Conocimos el importante monumento histórico del Monasterio de los Jerónimos de Belén. Su construcción data del año 1514, siendo encargado su construcción por el rey Manuel I para conmemorar el regreso de Vasco de Gamma. Fue por demás impresionante su estilo gótico con características renacentistas que invitan a la reflexión. En dicho monasterio se encuentran las arcas funerarias de algunos reyes de Portugal, así como del navegador y explorador Vasco de Gamma.
La noche llegó con toda su alegría y fuimos a escuchar el fado. Dicen que venir a Lisboa y no presenciarlo, es no haber venido. El fado es un canto al sentimiento de nostalgia y melancolía que impregna los sentimientos de quienes lo escuchan. Es la expresión del alma lisboeta; un canto íntimo que incluso resulta introvertido. Es generalmente interpretado por una persona, y es acompañado con una guitarra portuguesa. Donde estuvimos el ambiente era bohemio y alegre, entonaban aquellas bellas interpretaciones de añoranza y desamor, con una armonía tan sutil que podíamos hasta entender el propio idioma a través del sentimiento del interprete.
Nuestra siguiente ruta fue hacia la puerta de Asia, Estambul.
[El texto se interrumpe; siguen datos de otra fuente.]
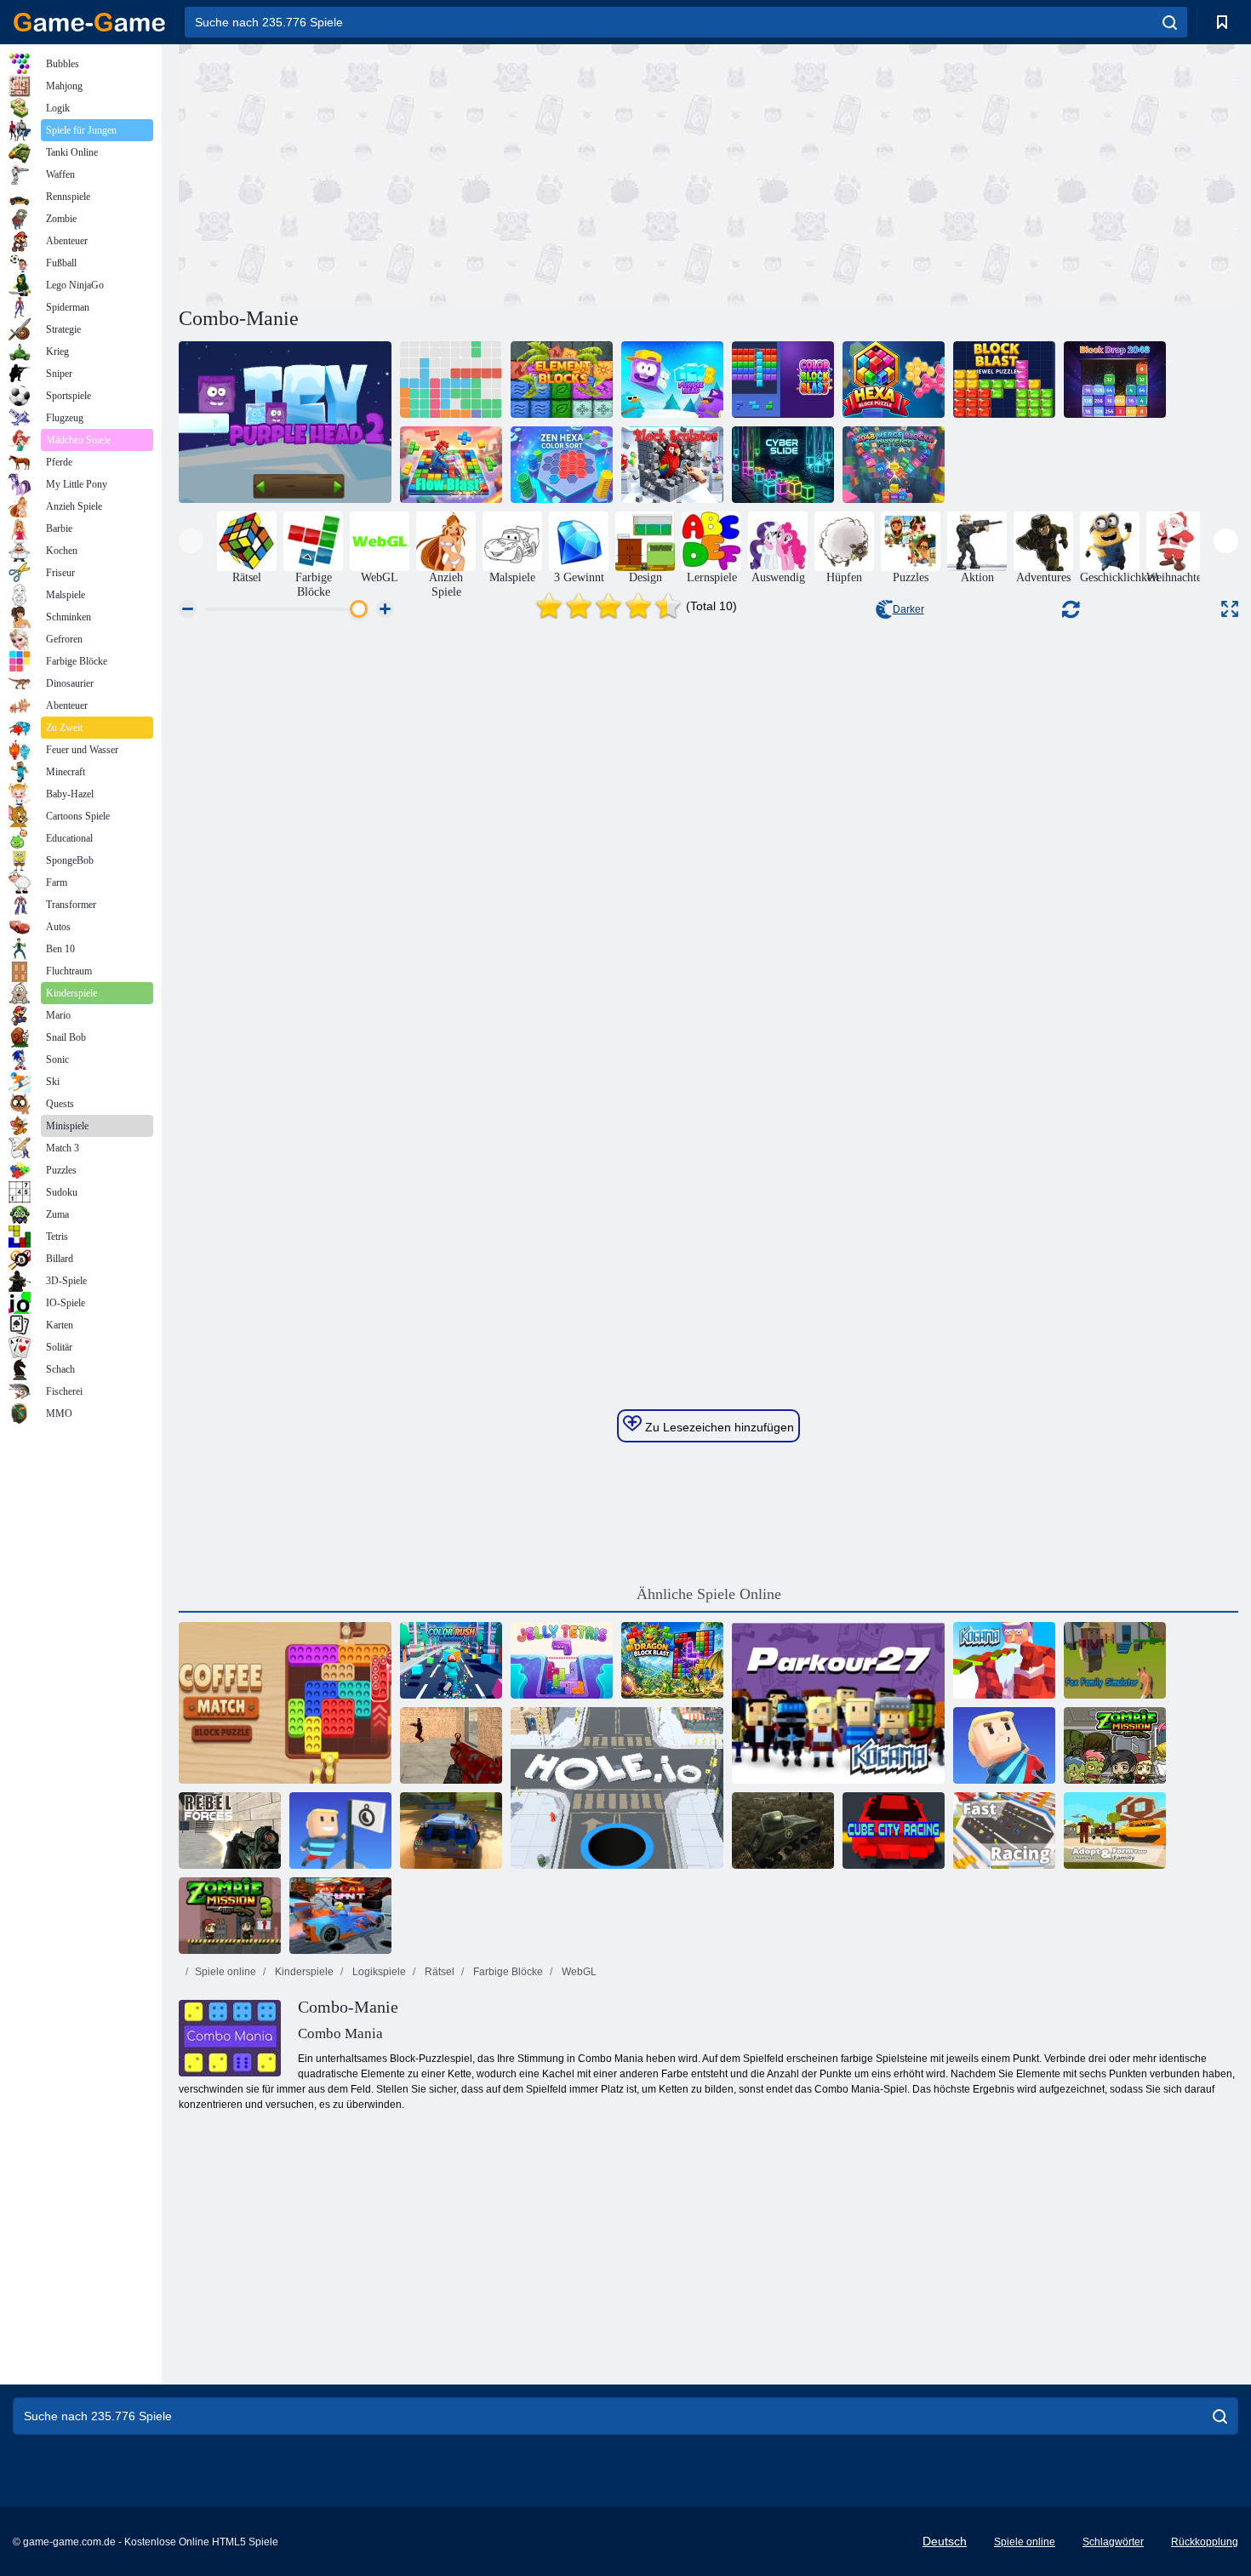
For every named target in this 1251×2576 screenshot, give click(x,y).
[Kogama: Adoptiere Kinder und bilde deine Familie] (1115, 1830)
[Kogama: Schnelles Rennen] (1004, 1830)
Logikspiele (378, 1972)
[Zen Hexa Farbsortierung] (562, 464)
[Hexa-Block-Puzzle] (894, 379)
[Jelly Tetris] (562, 1660)
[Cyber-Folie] (783, 464)
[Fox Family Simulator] (1115, 1660)
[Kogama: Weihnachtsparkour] (1004, 1660)
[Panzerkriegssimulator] (783, 1830)
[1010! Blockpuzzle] (451, 379)
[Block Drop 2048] (1115, 379)
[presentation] (191, 540)
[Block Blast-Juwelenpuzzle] (1004, 379)
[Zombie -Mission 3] (230, 1915)
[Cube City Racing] (894, 1830)
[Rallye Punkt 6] (451, 1830)
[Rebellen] (230, 1830)
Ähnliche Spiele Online (709, 1593)
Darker (908, 609)
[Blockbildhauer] (672, 464)
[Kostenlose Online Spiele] (89, 22)
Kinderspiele (303, 1972)
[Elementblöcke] (562, 379)
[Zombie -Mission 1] (1115, 1745)
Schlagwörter (1113, 2542)
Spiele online (225, 1972)
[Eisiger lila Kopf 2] (285, 422)
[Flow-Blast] (451, 464)
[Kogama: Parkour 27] (838, 1703)
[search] (1169, 22)
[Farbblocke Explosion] (783, 379)
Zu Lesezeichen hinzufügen (718, 1427)
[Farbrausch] (451, 1660)
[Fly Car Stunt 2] (340, 1915)
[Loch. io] (617, 1788)
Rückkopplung (1204, 2542)
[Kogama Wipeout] (1004, 1745)
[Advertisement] (443, 173)
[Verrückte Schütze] (451, 1745)
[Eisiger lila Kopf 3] (672, 379)
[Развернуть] (1229, 609)
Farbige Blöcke (507, 1972)
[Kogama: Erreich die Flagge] (340, 1830)
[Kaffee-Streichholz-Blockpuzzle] (285, 1703)
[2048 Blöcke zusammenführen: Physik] (894, 464)
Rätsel (438, 1972)
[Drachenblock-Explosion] (672, 1660)
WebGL (578, 1972)
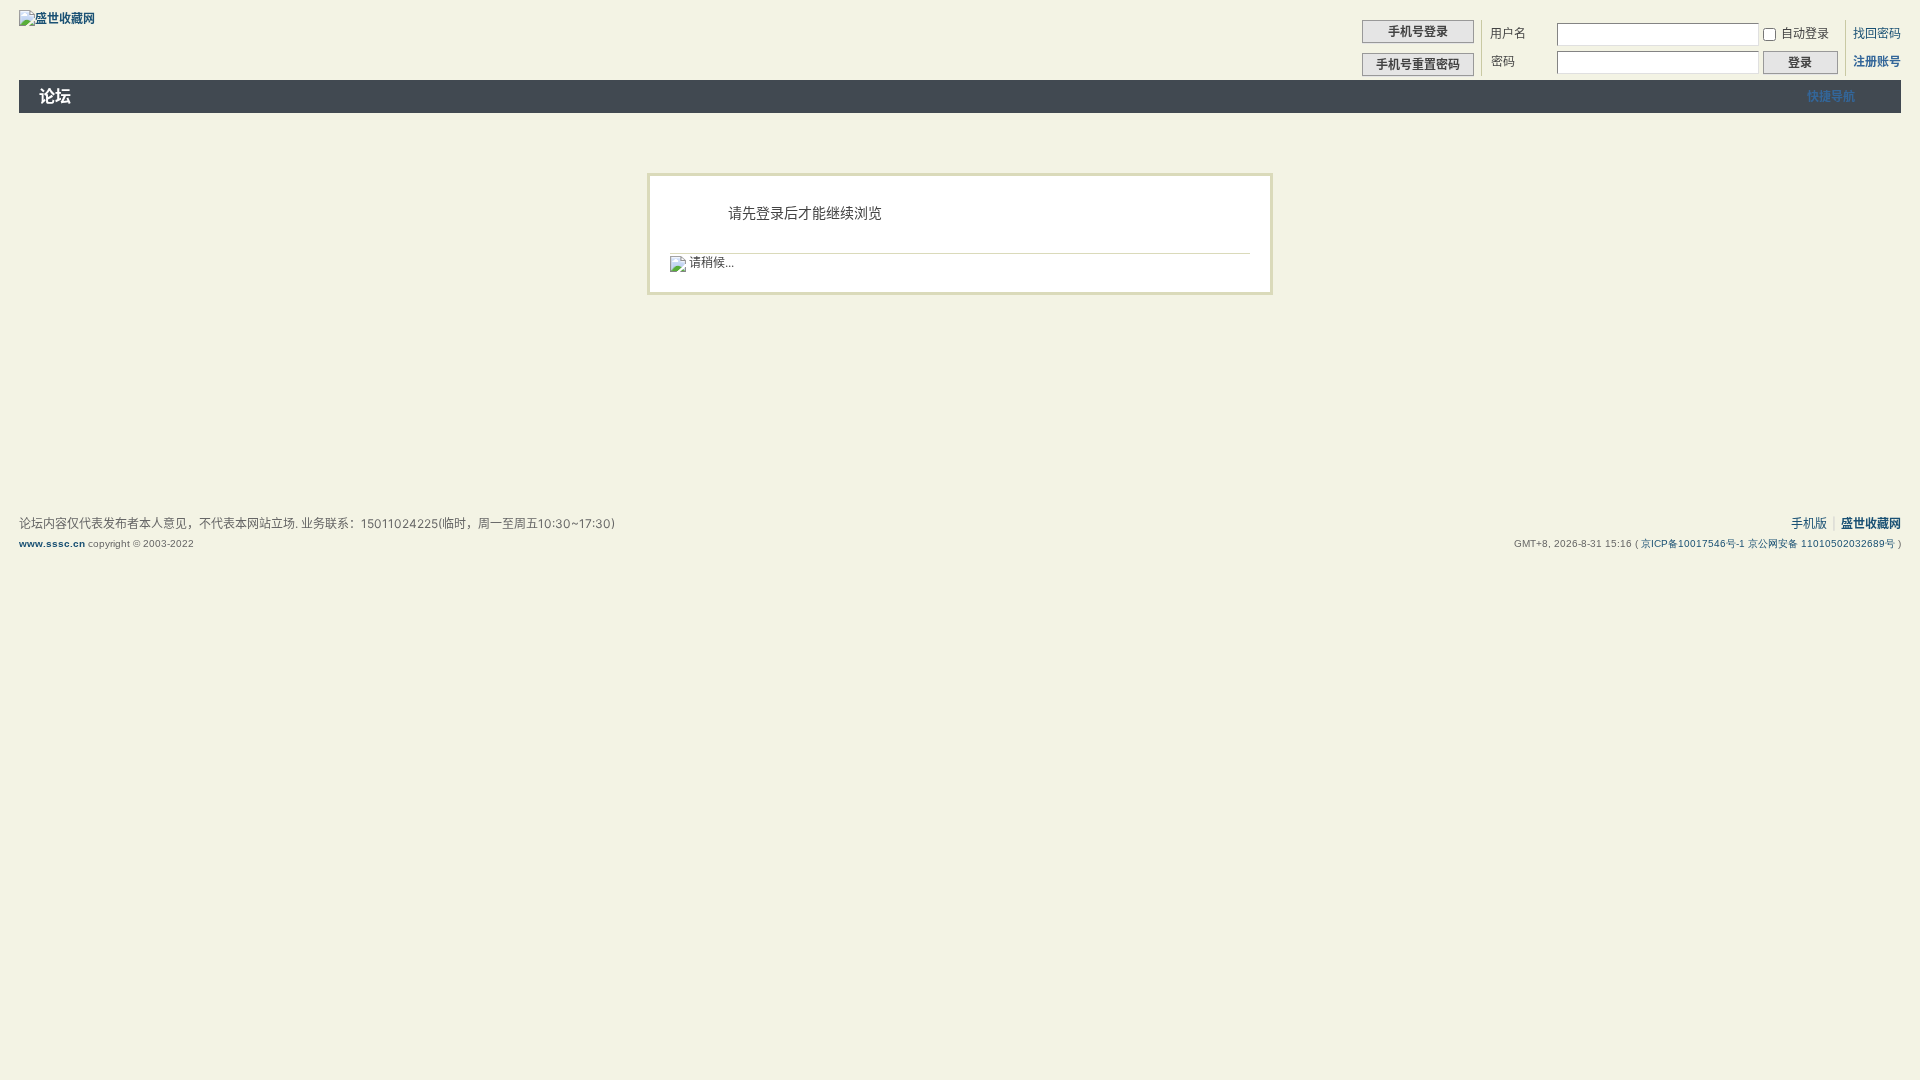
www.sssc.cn (52, 543)
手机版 (1809, 523)
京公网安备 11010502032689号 (1823, 543)
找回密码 (1877, 33)
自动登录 (1805, 33)
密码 (1503, 61)
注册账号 (1877, 61)
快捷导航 (1831, 96)
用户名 (1508, 33)
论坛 (55, 96)
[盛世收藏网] (57, 18)
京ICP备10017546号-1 (1694, 543)
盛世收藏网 (1871, 523)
Salimos por Air Estambul, una línea turca donde volamos por cuatro horas. Nos instalamos en el hotel Ates 2, que se encontraba muy cerca de la calle principal. Ese mismo día pudimos conocer el majestuoso palacio Topkapi, donde existe una espléndida vista del Bósforo. Topkapi es un palacio con edificios y jardines estilo turco secular rodeado por una muralla bizantina. El palacio vivió una de las historias más «coloridas» durante los siglos XV y XIX; sultanes que vivían en la opulencia ejerciendo actos de lujuria por doquier, junto con hermosas concubinas que habitaban en el harem del palacio. Y eunucos que intrigaban contra la corte.
En Topkapi existían grandes tesoros que actualmente se siguen mencionando. Dentro de los objetos que poseían, estaban las diversas joyas de la realeza como el diamante de 88 kilates y el puñal del sultán elaborado con diversas piedras e incrustaciones de esmeraldas. El puñal es declarado el más costoso del mundo. La historia del palacio parece extraída de leyendas de origen persa, reproducidos en los escritos de fantasía del oriente medio.
Saliendo del palacio aún tuvimos tiempo de conocer y visitar el Gran Bazar. Un bazar que es considerado el más grande y antiguo del mundo. Sus inicios se remontan a mediados del siglo XV, siendo un lugar de pequeños mercaderes que iban a ofrecer sus productos y mercancías. Posteriormente comenzaron a instalarse artesanos, haciendo el espacio cada vez más vistoso e importante. Freya y Palmita estaban encantadas, ahí puedes comprar desde artesanías hasta joyas. Sobre los pasillos cuelgan exóticas lámparas que alumbran los corredores. Es un lugar que pareciese extraído de algún capítulo de Las mil y una noche. Cada vez que veía una extraña lampara, sentía que aparecería Aladino a regalarme deseos… aunque ya estaba viviendo mis anhelos entre aquellos legendarios lugares con sus espíritus fantásticos.
Cuando se asomó el ocaso, fuimos a ver un magnífico espectáculo, la clásica danza del vientre. Ahí Palmita decidió competir para Miss Mundo, obteniendo divertidamente el quinto lugar. Para celebrar la victoria de Palmita, brindamos con suculentos platillos y buenos vinos, entonando guantanamera. ¡Que ganas volver!